DOCUMENT EXCERPT:
┄┄┄┄┄┄┄┄┄┄

Dir/scr: Michael Glawogger.  Austria-Germany. 2011.  114mins


Alternately disturbing and fascinating, Austrian filmmaker Michael Glawogger’s latest documentary charts the everyday (and everynight) life of prostitutes in three territories: Thailand, Bangladesh and Mexico. Structured as a run-on triptych and presented without the moral crutch of voiceover narration, Whores’ Glory is often uncomfortably voyeuristic, partly because of Glawogger’s decision to glamourise (or ennoble?) his subject matter by setting certain scenes to a soundtrack of torchy nocturnal rock ballads by the like of PJ Harvey and Coco Rosie.

It can expect to pop up in urban arthouse slots in several territories before enjoying a long-tail auxiliary afterlife.

But audience provocation and a certain auterish scripting of reality has always been central to Glawogger’s style. We may feel uneasy about the method, but the result is to spark a debate about prostitution that for most viewers will continue long after the end credits roll.

No harm at all will be done to the film’s commercial prospects by its packageable soundtrack and relatively slick style, coupled with the filmmaker’s remarkable access to environments that most of the film’s viewers will never set foot in but are intensely curious about (an appetite also indulged also by Glawogger’s 2005 ‘worst jobs in the world’ documentary Workingman’s Death, and sardonically fictionalised in his 2006 feature Slumming). This is a festival-tickling documentary, for sure, but after its Venice and Toronto berths it can expect to pop up in urban arthouse slots in several territories before enjoying a long-tail auxiliary afterlife.

The film’s three locations occupy successive segments of more or less equal length. They seem chosen for contrast - visual as well as thematic. The Thai section, set mostly inside an apparently legal or semi-legal Bangkok brothel called The Fishtank, is bright as a popsicle, with neatly coiffed and made-up girls sitting waiting to be chosen, each identified by a number, in a glassed in ‘fishtank’ area, facing the customers in the cheesy nightclub zone beyond.

In the central Bangladeshi segment, set in a grim shanty-town brothel district called ‘The City of Joy’ on the edge of the city of Faridpur, day and night scenes alternate, with the camera hemmed in by dark narrow corridors inhabited by sad-eyed girls, some of whom look no older than 12 or 13. The barely lit, dirt-floor rooms where they ply their trade are glimpsed mostly from the outside, as if by a curious, appalled, nervous tourist.

┄┄┄┄┄┄┄┄┄┄

TASK LIST:
1 > According to the film review, which three territories does the documentary cover?
2 > Retype the stretch of the film review from "Dir/scr: Michael Glawogger.  Austria-Germany." through "and Coco Rosie.".
The entries play no part in this.

[Entries for finding words and elements]
┄┄┄┄┄┄┄┄┄┄

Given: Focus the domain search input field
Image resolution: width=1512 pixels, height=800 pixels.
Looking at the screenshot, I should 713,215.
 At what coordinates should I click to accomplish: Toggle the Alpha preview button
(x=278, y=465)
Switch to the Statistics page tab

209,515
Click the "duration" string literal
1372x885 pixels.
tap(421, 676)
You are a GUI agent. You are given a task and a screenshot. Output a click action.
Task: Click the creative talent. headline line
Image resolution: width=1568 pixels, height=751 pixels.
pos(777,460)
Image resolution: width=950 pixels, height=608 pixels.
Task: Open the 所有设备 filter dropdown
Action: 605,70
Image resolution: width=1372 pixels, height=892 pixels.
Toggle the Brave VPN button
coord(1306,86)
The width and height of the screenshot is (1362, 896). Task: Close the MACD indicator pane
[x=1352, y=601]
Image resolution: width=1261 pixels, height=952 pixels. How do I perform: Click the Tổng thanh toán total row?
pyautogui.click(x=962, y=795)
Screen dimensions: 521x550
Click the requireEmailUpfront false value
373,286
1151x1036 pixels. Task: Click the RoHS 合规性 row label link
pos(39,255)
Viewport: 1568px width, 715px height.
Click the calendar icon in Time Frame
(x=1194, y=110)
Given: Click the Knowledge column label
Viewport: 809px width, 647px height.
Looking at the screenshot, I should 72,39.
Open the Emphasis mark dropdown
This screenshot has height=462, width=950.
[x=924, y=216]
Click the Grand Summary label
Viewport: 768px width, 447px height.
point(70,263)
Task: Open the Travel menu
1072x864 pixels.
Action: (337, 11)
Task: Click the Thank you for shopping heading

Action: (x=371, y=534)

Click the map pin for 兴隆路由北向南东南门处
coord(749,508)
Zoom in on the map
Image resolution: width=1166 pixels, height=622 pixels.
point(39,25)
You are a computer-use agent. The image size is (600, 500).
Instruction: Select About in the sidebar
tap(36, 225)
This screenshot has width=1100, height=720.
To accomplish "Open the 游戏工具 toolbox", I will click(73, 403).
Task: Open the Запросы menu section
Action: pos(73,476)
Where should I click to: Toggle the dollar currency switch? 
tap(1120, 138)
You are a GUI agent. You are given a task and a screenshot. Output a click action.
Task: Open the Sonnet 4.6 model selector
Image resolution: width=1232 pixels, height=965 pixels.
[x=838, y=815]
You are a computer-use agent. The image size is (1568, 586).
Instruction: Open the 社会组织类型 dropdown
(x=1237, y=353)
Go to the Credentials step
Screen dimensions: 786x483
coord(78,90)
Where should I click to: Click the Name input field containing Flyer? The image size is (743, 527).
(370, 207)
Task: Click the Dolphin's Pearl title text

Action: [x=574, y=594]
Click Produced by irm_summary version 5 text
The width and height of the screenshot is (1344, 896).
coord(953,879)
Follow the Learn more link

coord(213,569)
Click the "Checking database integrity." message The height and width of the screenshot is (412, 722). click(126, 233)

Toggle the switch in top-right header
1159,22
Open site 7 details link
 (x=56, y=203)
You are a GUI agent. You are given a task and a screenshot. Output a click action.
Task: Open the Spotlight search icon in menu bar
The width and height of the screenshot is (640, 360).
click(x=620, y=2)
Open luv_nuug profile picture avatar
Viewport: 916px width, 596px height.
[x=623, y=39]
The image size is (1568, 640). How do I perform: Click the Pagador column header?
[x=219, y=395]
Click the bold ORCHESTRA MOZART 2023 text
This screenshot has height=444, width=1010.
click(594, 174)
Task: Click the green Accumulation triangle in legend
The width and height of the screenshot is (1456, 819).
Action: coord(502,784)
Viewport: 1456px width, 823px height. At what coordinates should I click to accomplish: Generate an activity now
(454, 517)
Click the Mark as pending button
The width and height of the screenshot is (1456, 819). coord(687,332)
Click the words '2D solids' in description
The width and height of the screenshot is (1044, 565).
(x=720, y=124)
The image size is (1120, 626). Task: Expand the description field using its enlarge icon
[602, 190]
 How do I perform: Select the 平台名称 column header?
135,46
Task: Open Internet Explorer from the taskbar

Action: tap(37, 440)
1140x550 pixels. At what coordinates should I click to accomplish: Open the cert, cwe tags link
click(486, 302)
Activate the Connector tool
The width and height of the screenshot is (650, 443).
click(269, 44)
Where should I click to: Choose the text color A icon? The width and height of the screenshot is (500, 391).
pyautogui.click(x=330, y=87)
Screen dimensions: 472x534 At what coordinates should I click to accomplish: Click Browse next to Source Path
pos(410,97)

┄┄┄┄┄┄┄┄┄┄

SOLUTIONS PER TASK:
1 > Thailand, Bangladesh and Mexico.

2 >
Dir/scr: Michael Glawogger.  Austria-Germany. 2011.  114mins


Alternately disturbing and fascinating, Austrian filmmaker Michael Glawogger’s latest documentary charts the everyday (and everynight) life of prostitutes in three territories: Thailand, Bangladesh and Mexico. Structured as a run-on triptych and presented without the moral crutch of voiceover narration, Whores’ Glory is often uncomfortably voyeuristic, partly because of Glawogger’s decision to glamourise (or ennoble?) his subject matter by setting certain scenes to a soundtrack of torchy nocturnal rock ballads by the like of PJ Harvey and Coco Rosie.